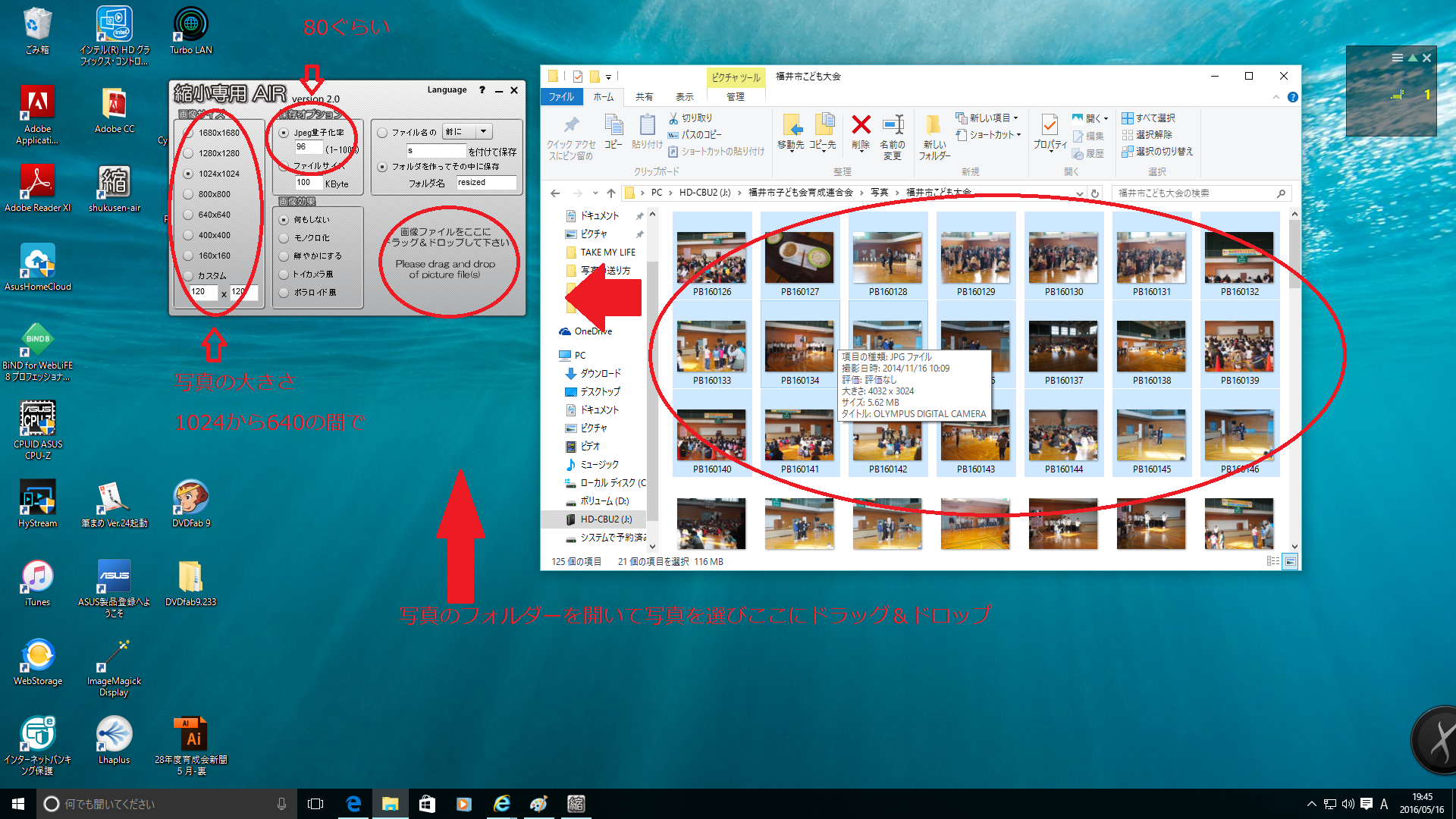Select the PB160127 photo thumbnail
The height and width of the screenshot is (819, 1456).
[x=799, y=259]
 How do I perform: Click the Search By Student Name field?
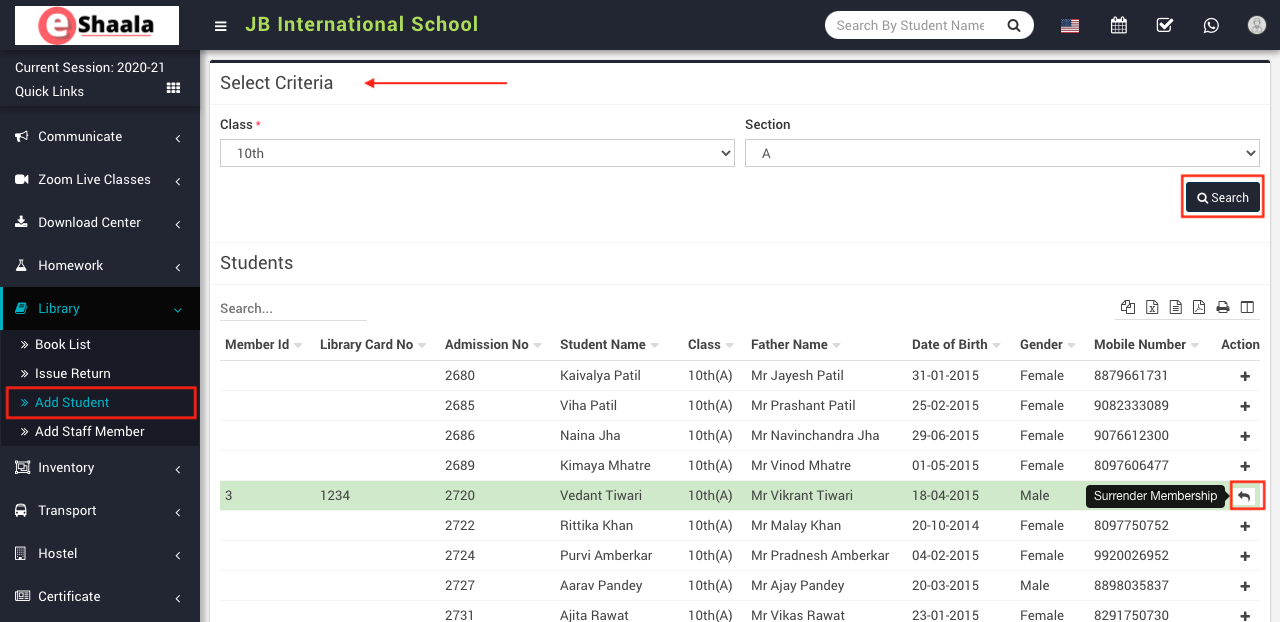(x=910, y=25)
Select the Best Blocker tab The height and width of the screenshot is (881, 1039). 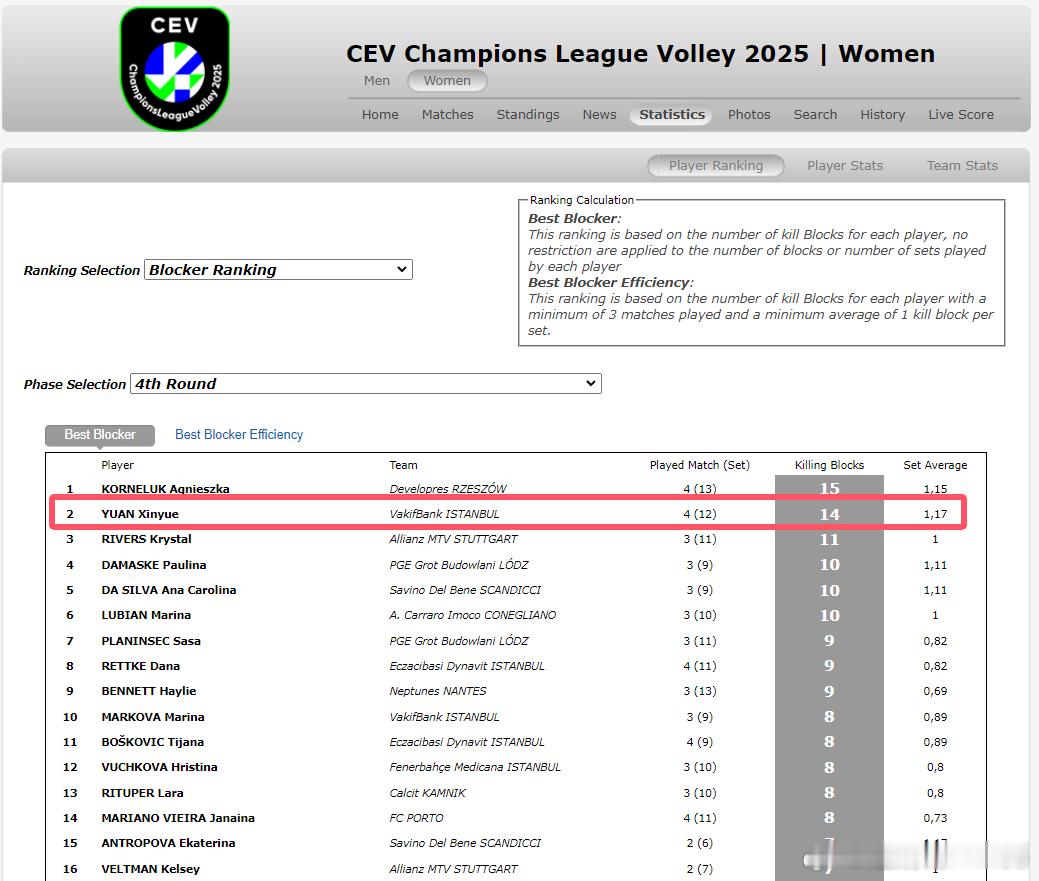[99, 435]
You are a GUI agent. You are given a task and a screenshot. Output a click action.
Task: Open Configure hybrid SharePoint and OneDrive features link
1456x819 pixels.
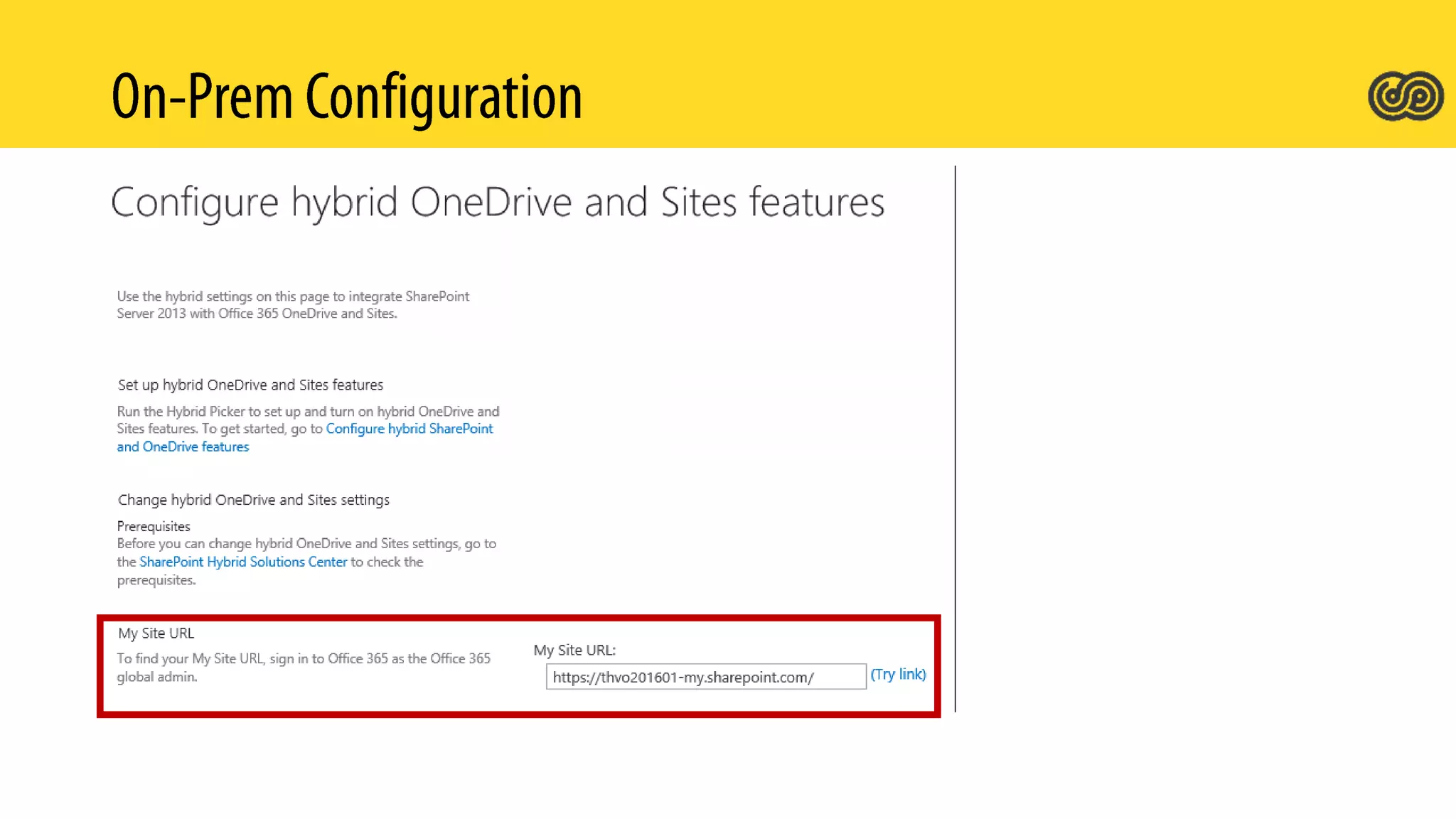tap(409, 429)
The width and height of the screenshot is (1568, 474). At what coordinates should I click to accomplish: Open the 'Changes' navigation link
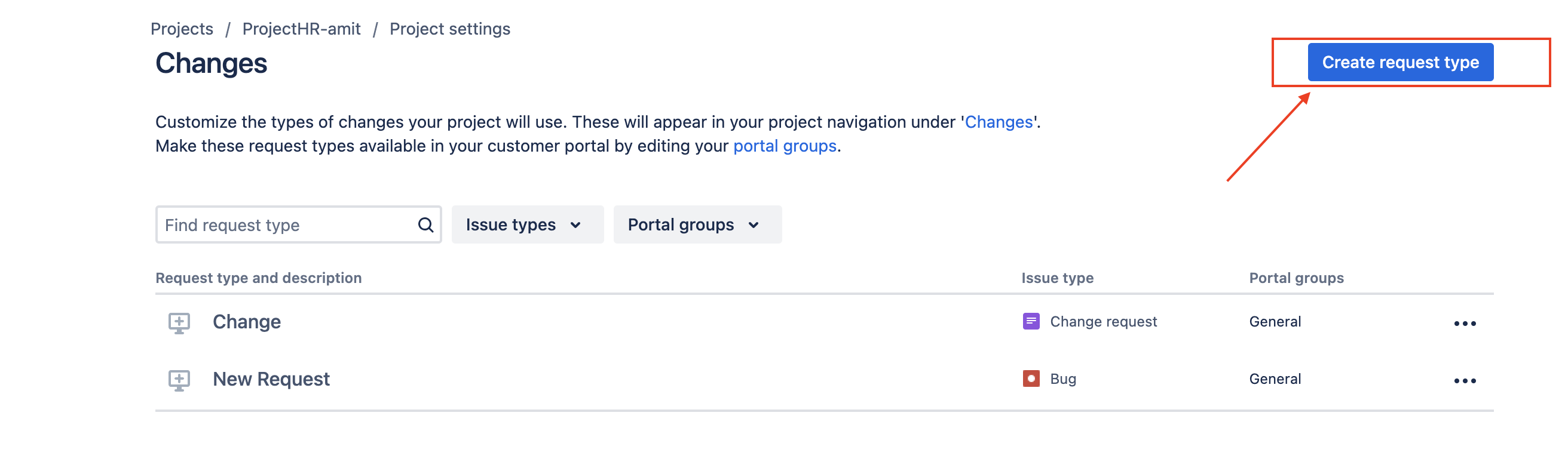[x=999, y=122]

================================

Written task:
Can you recast the records as a numbered list, starting at the line containing "You are a GUI" and ending at the end of the records, with blank lines and pictures left out?

Full output:
1. You are a GUI agent. You are given a task and a screenshot. Output a click action.
2. Task: Open Configure hybrid SharePoint and OneDrive features link
3. 1456x819 pixels.
4. tap(409, 429)
5. The width and height of the screenshot is (1568, 474). At what coordinates should I click to accomplish: Open the 'Changes' navigation link
6. [x=999, y=122]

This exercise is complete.